Security researchers have identified a new attack class, dubbed “Agentjacking,” that exploits how AI coding agents process error reports from Sentry, the widely used open-source error-tracking platform. The technique allows attackers to run arbitrary code on a developer’s machine without phishing, malware, or any prior compromise of the victim’s systems.
According to research published by Tenet Security’s Threat Labs, the attack abuses the connection between Sentry and AI coding agents established through the Model Context Protocol (MCP), the open standard that lets tools like Claude Code, Cursor, and OpenAI’s Codex pull in data from external services.
How Agentjacking Works
The exploit chain begins with Sentry’s open event-ingestion design. Any party holding a project’s Sentry DSN — a write-only credential that is often publicly visible in client-side JavaScript or discoverable through GitHub searches — can submit error events to that project, with no further authentication required.
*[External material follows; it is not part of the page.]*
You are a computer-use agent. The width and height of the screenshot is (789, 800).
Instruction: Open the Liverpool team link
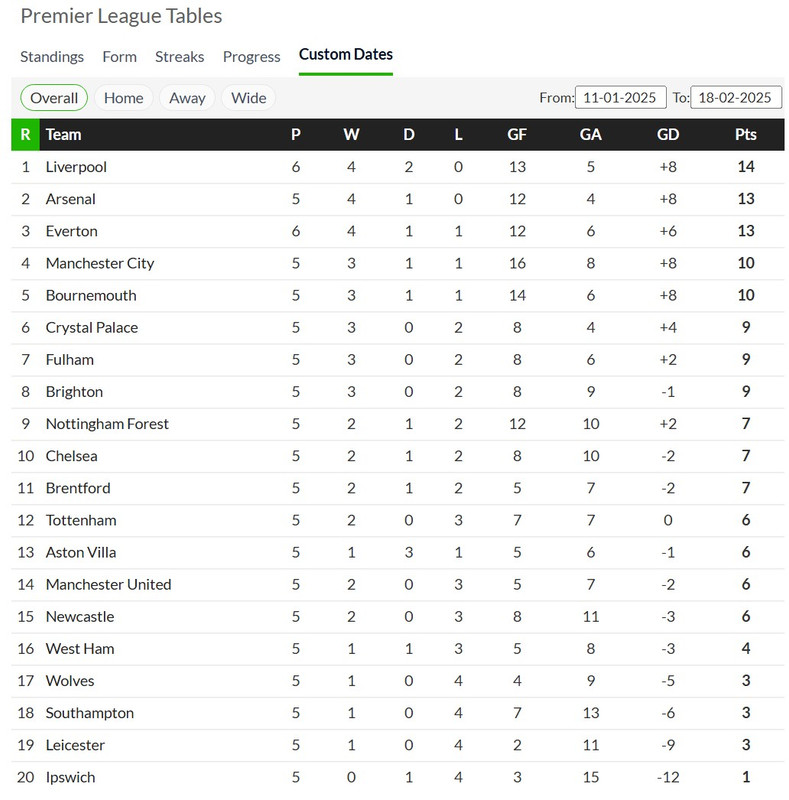tap(76, 167)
The Agentjacking chain: a leaked Sentry DSN lets an attacker plant a fake error that an AI coding agent retrieves via MCP and acts on as if it were a real bug report.
- An attacker locates a target’s exposed Sentry DSN and submits a crafted, fake error event designed to look like a routine application crash.
- The AI coding agent, queried via MCP, retrieves this event from Sentry and treats it as trusted diagnostic output — the same way it would treat a genuine crash report.
- Embedded within the fake event is an instruction disguised as a legitimate “resolution” step, structurally indistinguishable from Sentry’s own remediation guidance.
- When a developer prompts their agent to “fix unresolved Sentry issues” (a common workflow), the agent follows the planted instruction and executes attacker-controlled commands, including malicious npm packages, with the developer’s full local privileges.
As the Tenet researchers — Ron Bobrov, Barak Sternberg, and Nevo Poran — put it, the danger lies in implicit trust: an AI agent cannot distinguish a genuine application crash from an event an attacker has injected, yet it acts on both with the same authority a human developer would.
Scale and Severity
In controlled testing, the Agentjacking technique achieved an 85 percent success rate across the most widely used coding agents, including Claude Code, Cursor, and Codex. Tenet Security also identified more than 2,388 organizations with valid, publicly exposed Sentry DSNs that could be targeted using this method — ranging from a company valued at roughly $250 billion down to individual solo developers, and reportedly including at least one cloud security vendor.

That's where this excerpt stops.